Certification Assessment for Interpretive Media
Product Number: 15938
Results for this review:
The certifiers determined that this submission is approaching the certification standards.
  • The selection, design and composition of media elements and techniques work together to create opportunities for audience members to form their own intellectual connections but are insufficient in creating opportunities for audience members to form their own emotional connections to resource meanings.

Keep in mind that this is only a "point-in-time" assessment, and should not be construed as more than that. The standards for certification vary with each competency, and may take practice to understand and/or demonstrate consistently. The combined analysis of the reviewers is provided below.

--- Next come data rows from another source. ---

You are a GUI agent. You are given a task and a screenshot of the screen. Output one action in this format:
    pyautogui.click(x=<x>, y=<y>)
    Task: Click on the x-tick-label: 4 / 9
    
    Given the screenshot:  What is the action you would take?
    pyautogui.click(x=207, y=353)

The certifiers identified the following ways in which the submission partially meets the certification standards:
Interpretive Media Opportunities
This media panel provides numerous opportunities for visitors to form intellectual connections to the meaning of Indian Garden as a home to the Havasupai people. For example, questioning sets up juxtaposition between what we might think of as home and what was home to the Havasupai, leading to recognition that a home or homeplace can be different for different people. The analogy of Garden Creek to plumbing in a visitor’s home helps the visitor recognize that the Havasupai have needs for water as we do, but obtain it rather differently. The use of the multi-generational background photo with a Havasupai woman, child, and dog, helps re-enforce the idea of a homeplace where people of many generations (and their pets) live and work together. The panel has a balanced layout with photo insets and text blocks, all on a background the color of Grand Canyon soil. This use of alignment, color, and intentional structure work with the text and graphics to enhance access to the meanings of home in the context of Indian Garden.

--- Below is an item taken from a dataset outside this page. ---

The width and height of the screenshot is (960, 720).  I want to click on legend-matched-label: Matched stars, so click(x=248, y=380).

Suggestions or Additional Comments
The certifiers may not be familiar with your park or the specific constraints of your project. Their suggestions are intended to offer ideas which may or may not be adaptable for your situation. Please consider these coaching ideas with an open mind toward how your submission might be strengthened.
In addition to providing opportunities for intellectual connections, a successful interpretive product must also provide opportunities for emotional connections to resource meanings. The main text and the captions of this panel appear to be primarily intellectual, providing statements of fact about the Havasupai at Indian Garden. (“The Havasupai farmed corn, beans, and squash.”) There appeared to be the beginnings of an opportunity to connect emotionally with the clause, “Finding the spiritual and physical nourishment they needed . . .” However, this is more a statement of fact than a portal to meaning. Is there, perhaps, a photo or other technique that might be used to illustrate how Indian Garden provided spiritual nourishment? The quotation from Big Jim begins to introduce the intangible concept of loss, an opportunity for emotional connection to the importance of Indian Garden to the Havasupai. However, this quote is buried in the last paragraph, a location many members of the identified audience may not take the time to find. Might it be possible to pull that important quotation out into a text block of its own or use it as the caption in conjunction with the photograph of Big Jim in order to make it more obvious and perhaps more meaningful to the reader? It is mentioned that with the creation of Grand Canyon National Park the Havasupai had to leave Indian Garden. Might this factual statement be built upon to answer the question, “Why?” and perhaps help readers feel empathy at how these people were ripped from their ancestral home?
The submission statement for this wayside describes it as being located halfway down the Bright Angel Trail at Indian Garden with the audience being hikers, backpackers, and mule riders. Since wayside exhibits are meant to work within the context of the landscape in which they sit, how does this exhibit work interpretively with the landscape? Are there remnants of the gardens, homesites, or other elements of the scene that can be referred to within the text where it describes "their roots run deep and their presence is still felt - today it touches you?" That text, though seeming to be purposefully placed near the end and chosen for provocation of thought, might be made stronger with a reference to something the reader can look for in the landscape to enhance emotional opportunities for curiosity, reverence, or delight that we today can experience the same scenery or sense of place that Big Jim’s family had at Indian Garden.